- Task brief
Please restate word for word all lines from the one containing "962x1083 pixels." to the final line of the entries, and include no pictures.

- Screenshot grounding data
--*--
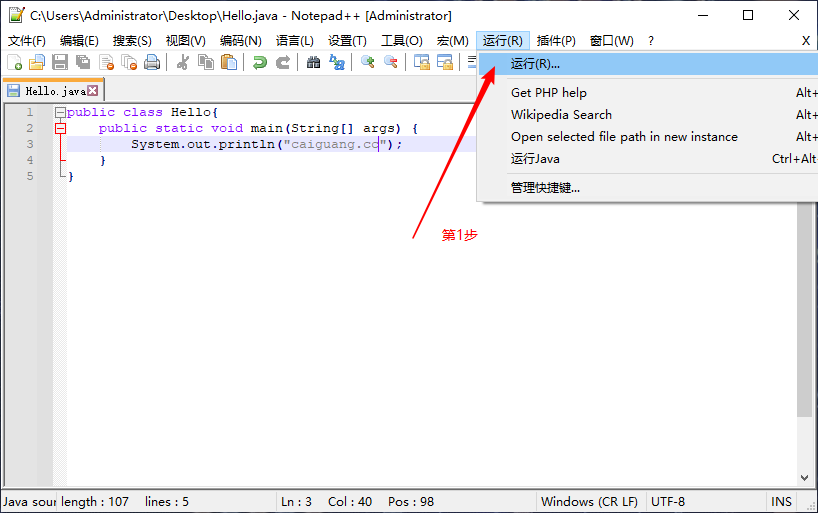
Task: Toggle INS insert mode in status bar
Action: click(x=781, y=502)
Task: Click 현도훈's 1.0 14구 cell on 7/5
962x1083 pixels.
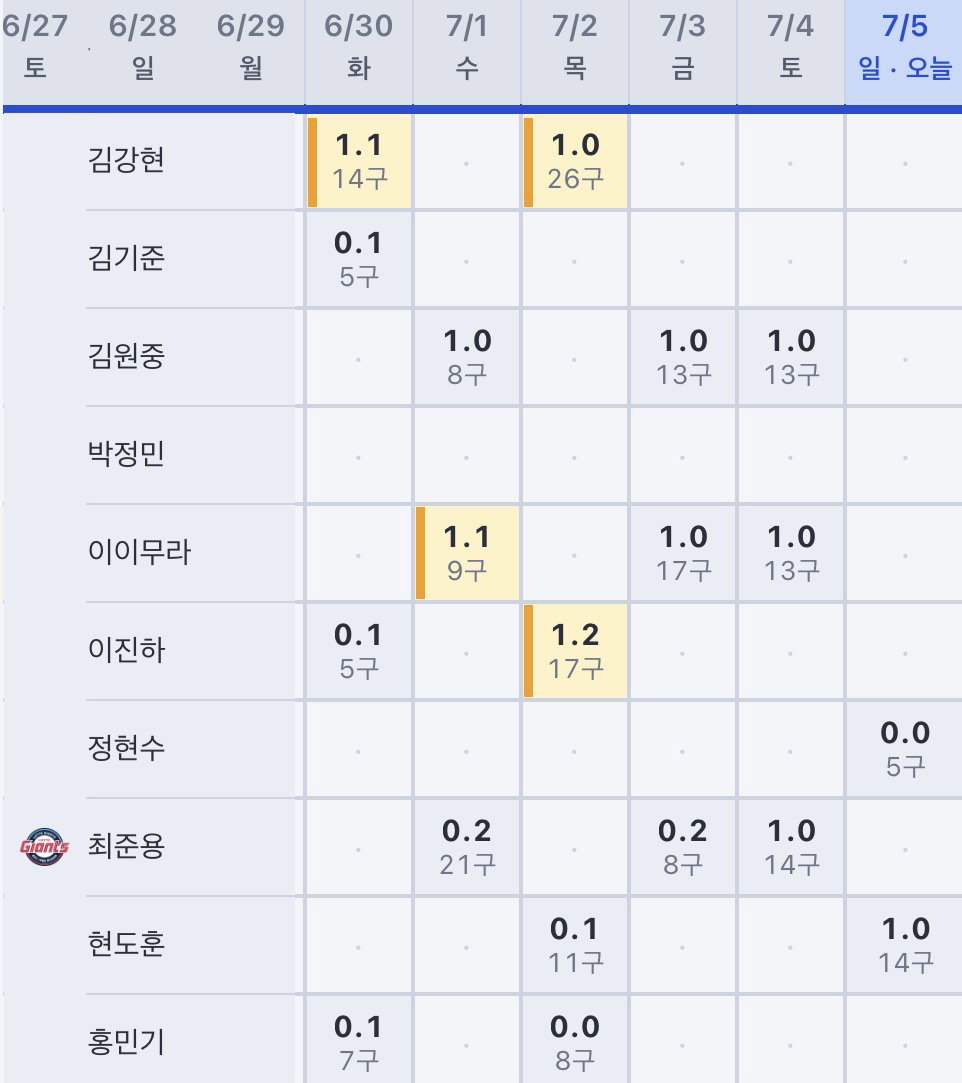Action: [904, 946]
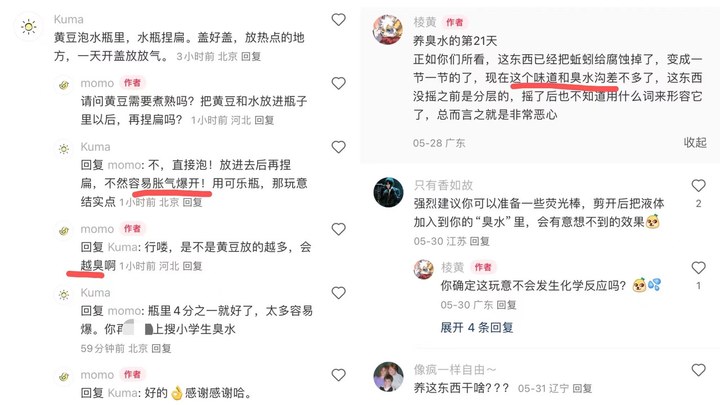Reply to momo's 河北 question comment
This screenshot has width=720, height=405.
click(x=264, y=120)
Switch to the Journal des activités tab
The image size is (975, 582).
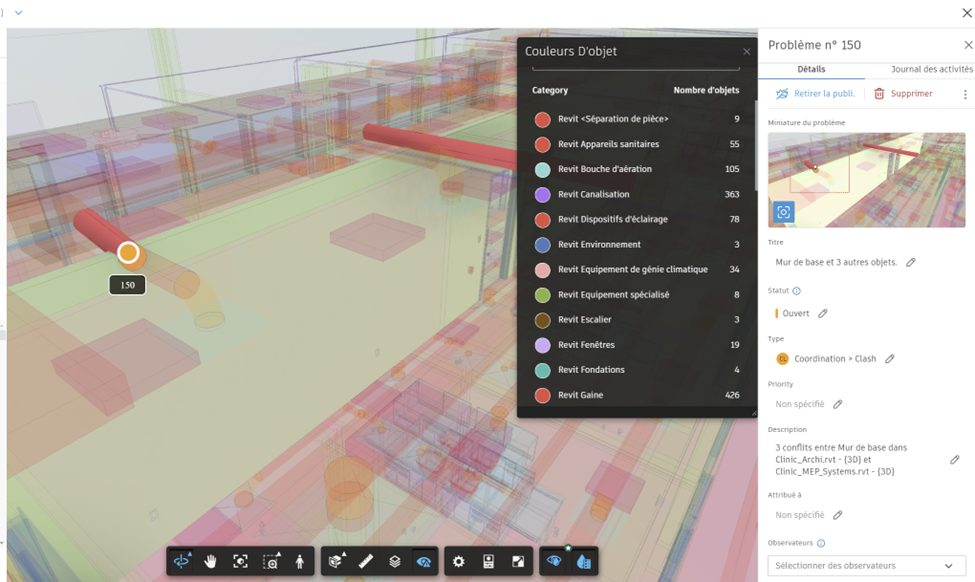click(930, 69)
--*--
- Task answer
962x1083 pixels.
Action: [904, 946]
Reply to momo's 河北 question comment
This screenshot has width=720, height=405.
click(x=264, y=120)
Switch to the Journal des activités tab
The image size is (975, 582).
click(930, 69)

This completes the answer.